Substantiate your answer!
Reference
How do you think a colo-rectal surgeon can contribute to management of this patient?
If non-invasive treatments fail to reduce the size of the toxic megacolon within 2 to 3 days, surgery may be needed to remove part or all of the colon.
Can we diagnose c def colitis by stool culture?
Yes, it can be cultured from stool, though cultures are not widely used by most laboratories.
However, it might be needed in certain situations, for example some patients with disease do not have detectable levels of toxin in their stool.
Toxic mega colon with impending perforation complicated by septic shock, metabolic acidosis and peritonitis, underlying colitis might be resultant from acute exacerbation of chronic inflammatory bowel disease Ulcerative colitis vs Crohn’s disease. infective process mediated by bacterial infection such as clostridium difficile or HIV infection might be the culprit as well. However, Cultures were negative.
Urgent management must be implemented with surgical team taking over, as there is an impending perforation with complicated peritonitis,
surgical management with colectomy must be first line of management.
Antibiotic cover.
correction of volume status.
electrolytes correction.
diagnosis of underlying IBD.
plan for long term management.
Short and sweet.
Please use headings and sub-headings to make easier to read your write-up.

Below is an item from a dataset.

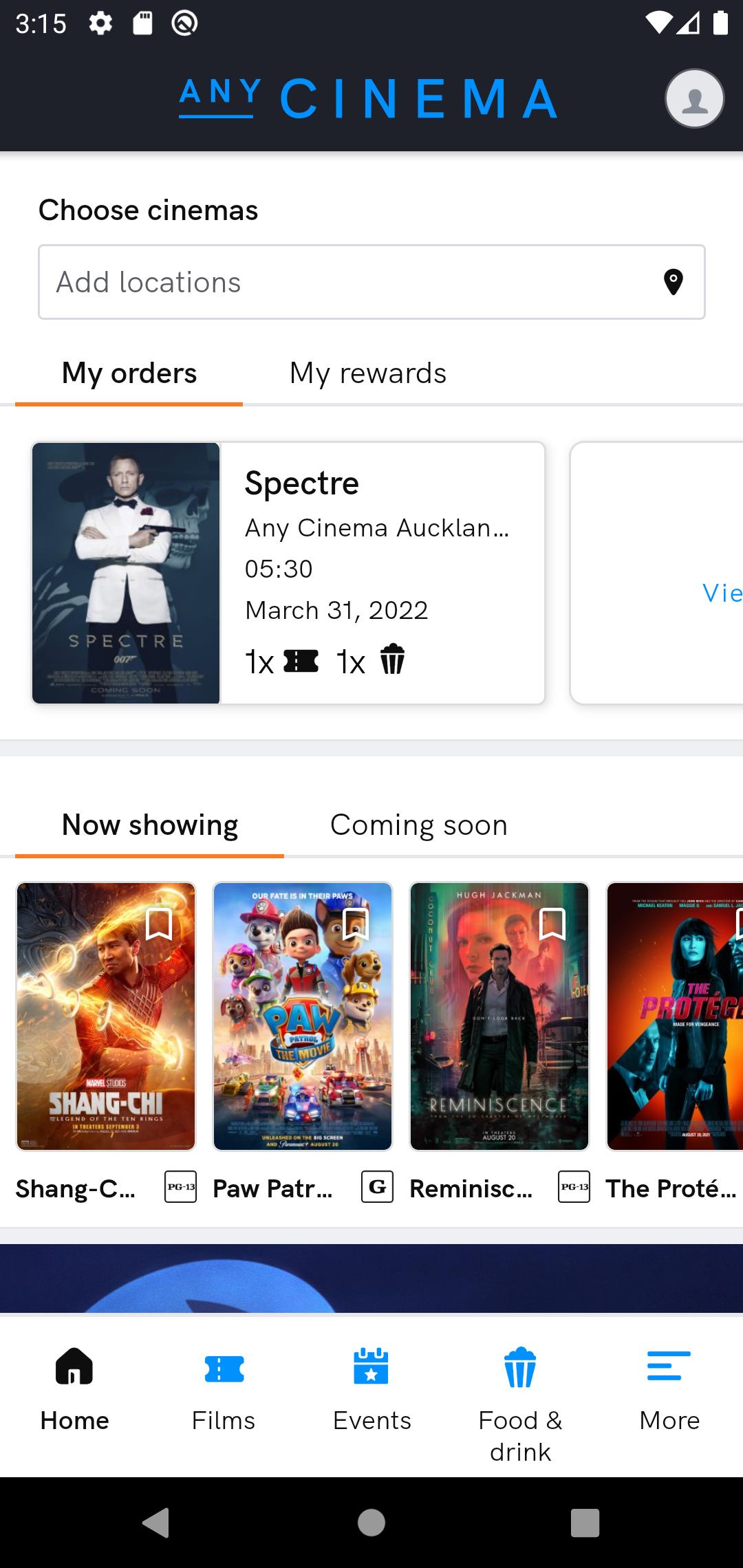Select the Now showing tab

[x=150, y=825]
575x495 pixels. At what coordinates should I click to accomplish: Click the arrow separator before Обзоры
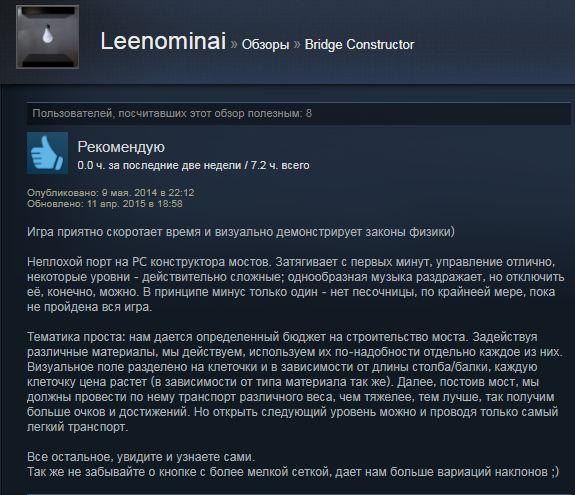tap(234, 44)
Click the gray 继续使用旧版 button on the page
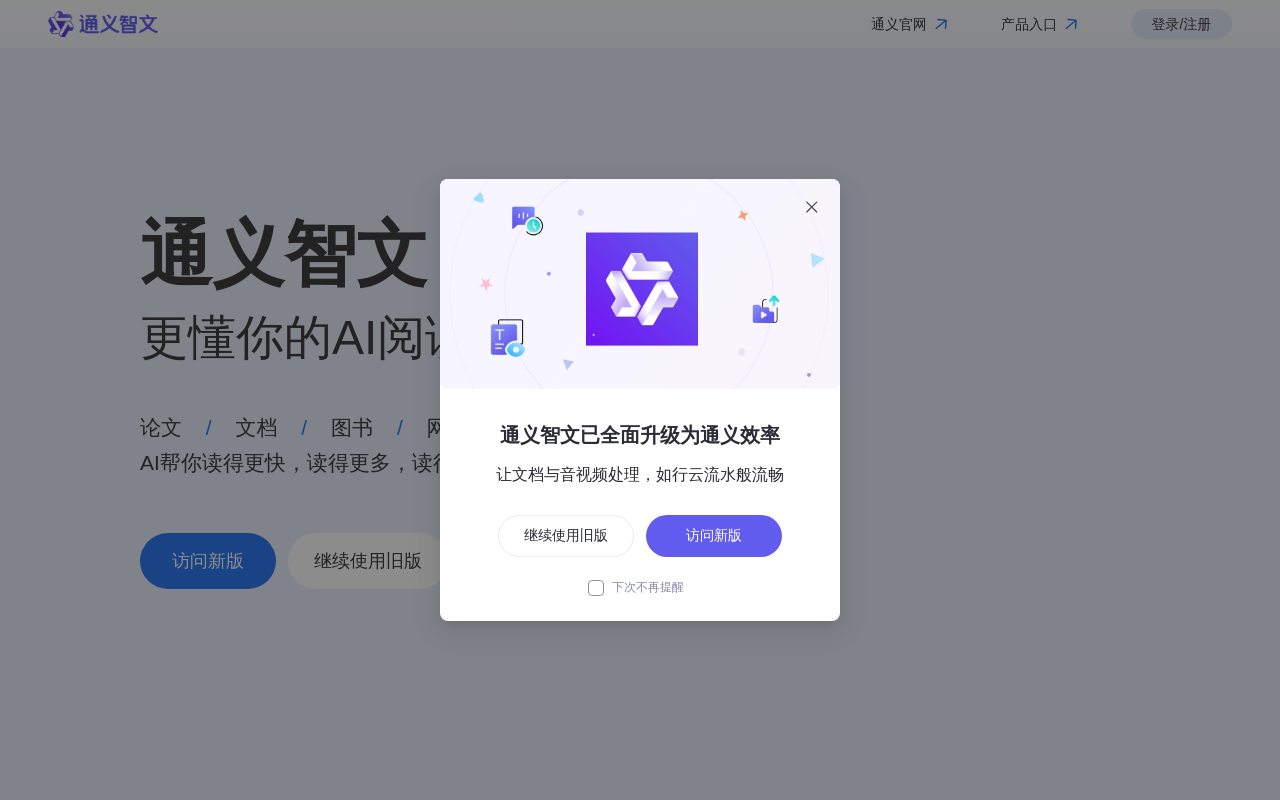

Please use bold or underline to highlight headings and sub-headings.
Could it be a C. def-induced pseudomembranous colitis?
If yes, is it diagnosed by stool culture?
Yes , it can be C.def-induced pseudomembranous colitis complicated by toxic megacolon, its rarely occuring.
Stool culture is the most sensitive tool, but time consuming. EIA is the mostly used test for detection of C.def. toxins.